Go to the line that includes "Task: Select the" and retype it, then every line after it to the end of the data, adding nothing.

● ● ● ●

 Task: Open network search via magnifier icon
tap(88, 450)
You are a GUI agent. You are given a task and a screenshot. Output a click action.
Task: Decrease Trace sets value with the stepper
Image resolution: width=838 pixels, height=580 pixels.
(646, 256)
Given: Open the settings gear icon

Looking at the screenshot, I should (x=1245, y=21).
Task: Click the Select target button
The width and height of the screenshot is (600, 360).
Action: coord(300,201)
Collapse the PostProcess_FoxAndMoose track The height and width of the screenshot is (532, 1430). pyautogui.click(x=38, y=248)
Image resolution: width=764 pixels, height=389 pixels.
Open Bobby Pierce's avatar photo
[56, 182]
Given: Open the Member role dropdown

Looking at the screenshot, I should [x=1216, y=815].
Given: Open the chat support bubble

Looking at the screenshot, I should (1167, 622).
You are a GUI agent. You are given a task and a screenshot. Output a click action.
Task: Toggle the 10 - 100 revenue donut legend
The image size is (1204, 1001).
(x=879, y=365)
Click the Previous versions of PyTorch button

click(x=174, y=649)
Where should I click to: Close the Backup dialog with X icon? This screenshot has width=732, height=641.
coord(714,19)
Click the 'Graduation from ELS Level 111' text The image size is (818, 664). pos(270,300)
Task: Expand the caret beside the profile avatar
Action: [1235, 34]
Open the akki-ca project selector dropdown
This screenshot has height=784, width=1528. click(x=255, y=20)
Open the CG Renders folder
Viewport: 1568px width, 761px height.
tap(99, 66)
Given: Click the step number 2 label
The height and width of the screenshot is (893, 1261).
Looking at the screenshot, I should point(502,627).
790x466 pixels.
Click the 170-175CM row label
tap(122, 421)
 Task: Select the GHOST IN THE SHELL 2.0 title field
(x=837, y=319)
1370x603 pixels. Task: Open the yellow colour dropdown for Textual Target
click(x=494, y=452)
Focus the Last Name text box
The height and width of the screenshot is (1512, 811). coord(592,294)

● ● ● ●

■ **Answer space**:
 Task: Select the GHOST IN THE SHELL 2.0 title field
(x=837, y=319)
1370x603 pixels. Task: Open the yellow colour dropdown for Textual Target
click(x=494, y=452)
Focus the Last Name text box
The height and width of the screenshot is (1512, 811). coord(592,294)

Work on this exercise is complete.